Auch der hartgesottenste Trump-Fan weiss – oder ahnt zumindest –, dass sein Idol eine Affäre mit Stormy Daniels hatte, und er weiss auch, dass Trump Schweigegeld bezahlt hat, um zu verhindern, dass der Pornostar auspackt. Schliesslich ist sein ehemaliger Anwalt Michael Cohen deswegen zu drei Jahren Gefängnis verurteilt worden, und aus den Akten zu diesem Urteil geht ganz klar hervor, dass Cohen im Auftrag von Donald Trump gehandelt hatte.
Warum ist Trump bis dato jedoch nicht deswegen angeklagt worden? Um dies zu verstehen, müssen wir uns – wenn auch zugegebenermassen bloss oberflächlich – mit dem byzantinischen US-Recht befassen. Also:
Das Verfahren gegen Cohen wurde seinerzeit vom Southern District of New York (SDNY) durchgeführt.

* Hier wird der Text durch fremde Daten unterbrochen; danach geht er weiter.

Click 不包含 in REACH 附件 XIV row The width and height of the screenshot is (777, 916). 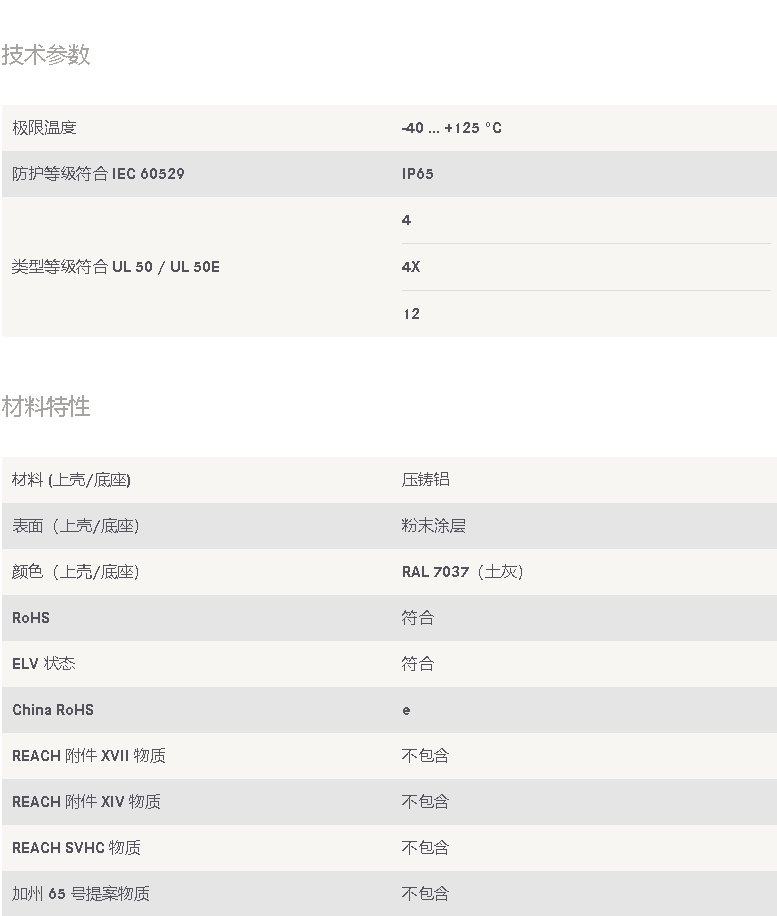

Diese Untersuchungsbehörde gilt als die härteste in den USA überhaupt und hat sich mit der Verfolgung der Mafia einen Ruf geschaffen. Sie ist dem Justizministerium unterstellt, es handelt sich damit um eine nationale (federal) Institution, die nach den «Federal»-Regeln spielen muss.

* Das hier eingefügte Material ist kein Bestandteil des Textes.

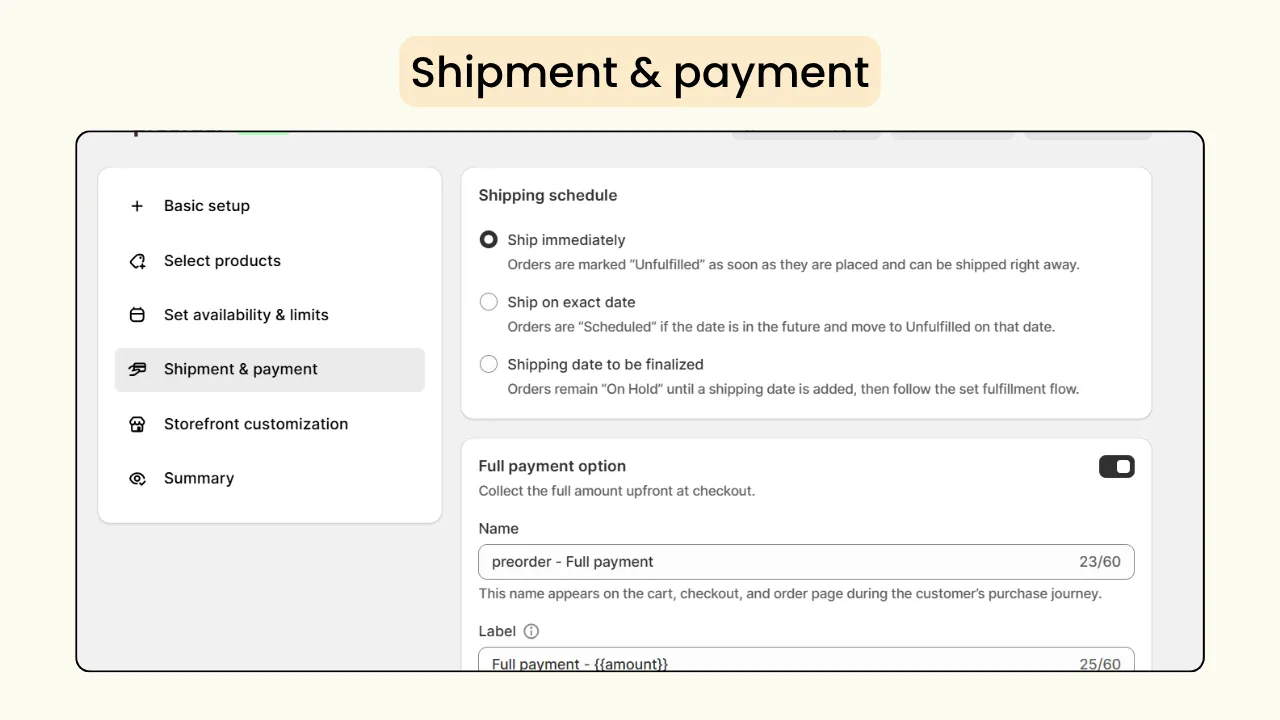Open the Shipment & payment step
Viewport: 1280px width, 720px height.
coord(240,369)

Eine Regel des Justizministeriums besagt, dass ein amtierender Präsident nicht angeklagt werden darf. Deshalb wurde das Verfahren gegen Trump zunächst auf Eis gelegt. Erschwerend kam hinzu, dass die «Federal»-Regeln vorschreiben, dass sich ein Kronzeuge bereit erklären muss, für sämtliche nur möglichen Straftaten geradezustehen.
Trumps Anwalt Cohen erklärte sich zwar bereit, in Sachen Schweigegeld gegen seinen ehemaligen Boss auszusagen. Er befürchtete jedoch, dass ihm möglicherweise noch eine Reihe ganz anderer Vergehen zum Verhängnis werden könnten. Er weigerte sich daher, dem SDNY als Kronzeuge zur Verfügung zu stehen. Damit bot er dem Justizminister William Barr eine willkommene Gelegenheit, das Verfahren gegen Trump gänzlich einzustellen.
Auftritt Alvin Bragg. Er löste 2021 Cyrus Vance als Untersuchungsrichter von Manhattan ab. Dieser hatte zuvor jahrelang gegen Trump wegen Finanzvergehen ermitteln lassen. Zu diesem Zweck hatte er auch einen berüchtigten Mafia-Jäger namens Mark Pomerantz aus dem Ruhestand geholt. Pomerantz schaute sich auch die Schweigegeld-Geschichte an, kam jedoch zum Schluss, dass eine Anklage unter dem im Bundesstaat New York geltenden Recht praktisch unmöglich sei.
Wir befinden uns also nicht mehr auf der föderalen, sondern auf der einzelstaatlichen Ebene. Die juristischen Unterschiede der beiden Ebenen erklärt Pomerantz in einem ausgezeichneten Buch mit dem Titel «People vs Donald Trump». (Es ist wirklich sehr lesenswert.) Hier müsst ihr es mir einfach glauben.
Pomerantz kam zum Schluss, dass man Trump wegen seines Finanzgebarens anklagen sollte. Die Stormy-Daniels-Geschichte bezeichnete er indes als «Zombie-Fall», den man endgültig begraben müsse. Alvin Bragg sieht es genau umgekehrt. Er stellte das Finanzverfahren ein und erweckte den Zombie-Fall zu neuem Leben, worauf Pomerantz seinen Dienst unter Absingen wüster Lieder quittierte.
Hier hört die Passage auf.